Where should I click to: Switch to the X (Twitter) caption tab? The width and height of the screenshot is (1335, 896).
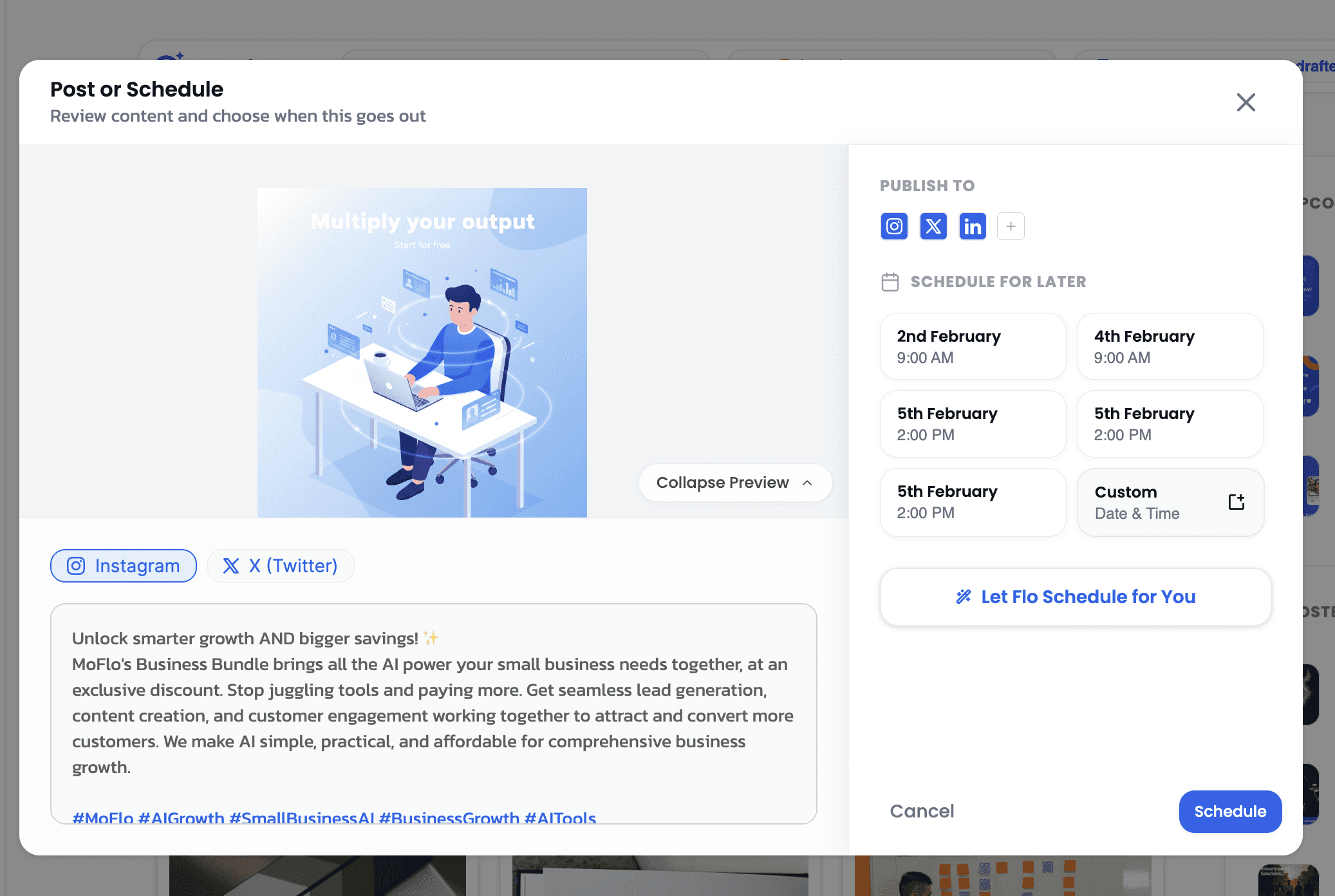281,566
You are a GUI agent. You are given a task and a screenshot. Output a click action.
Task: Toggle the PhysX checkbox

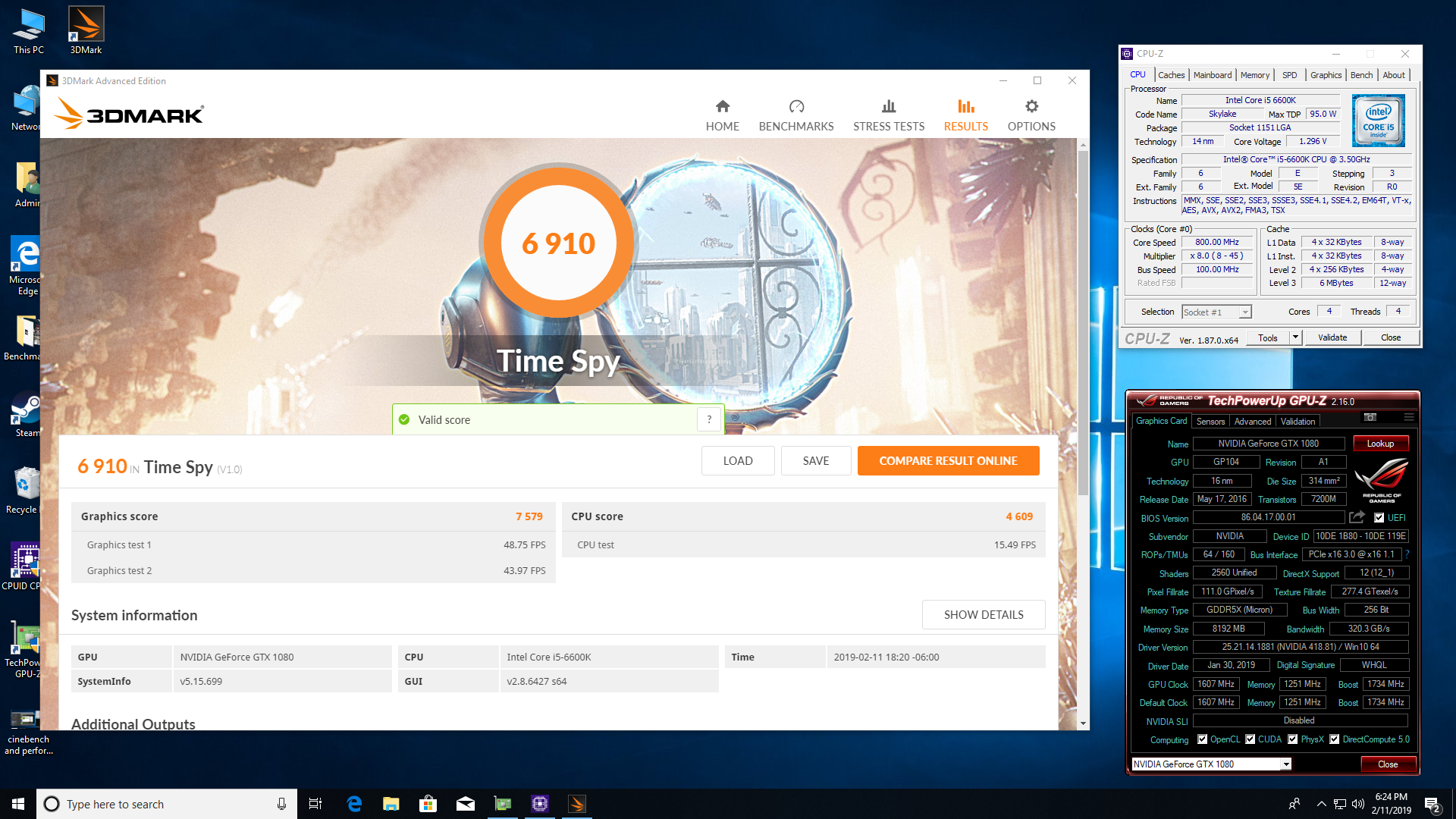click(1292, 739)
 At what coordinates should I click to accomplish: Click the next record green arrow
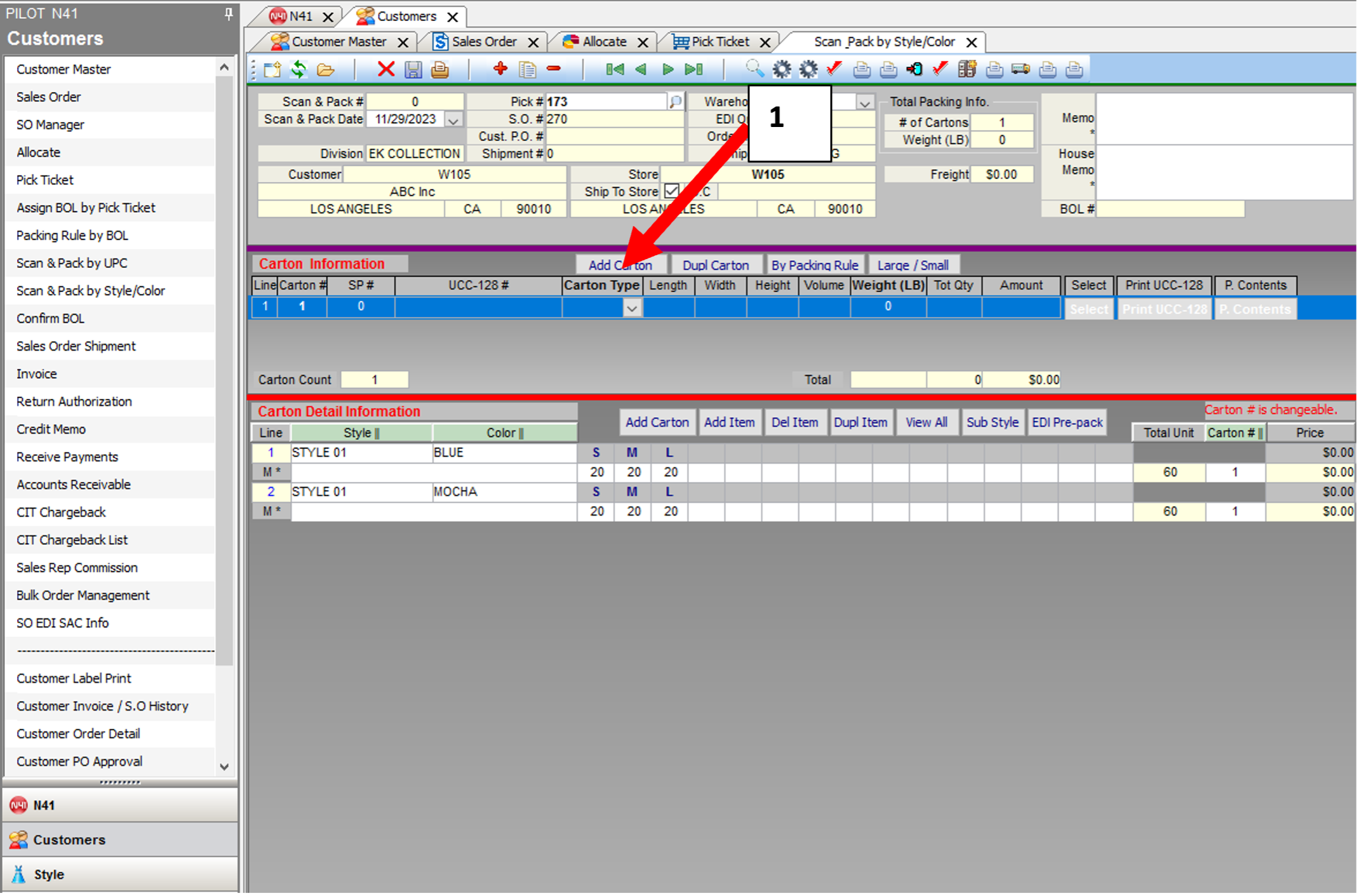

____

> **PROBLEM**:
Here the job is to print all the entries above exactly, minus the images.

> **ANSWER FOR THE TASK**:
Where should I click to: Switch to the X (Twitter) caption tab? The width and height of the screenshot is (1335, 896).
281,566
You are a GUI agent. You are given a task and a screenshot. Output a click action.
Task: Toggle the PhysX checkbox

click(1292, 739)
 At what coordinates should I click to accomplish: Click the next record green arrow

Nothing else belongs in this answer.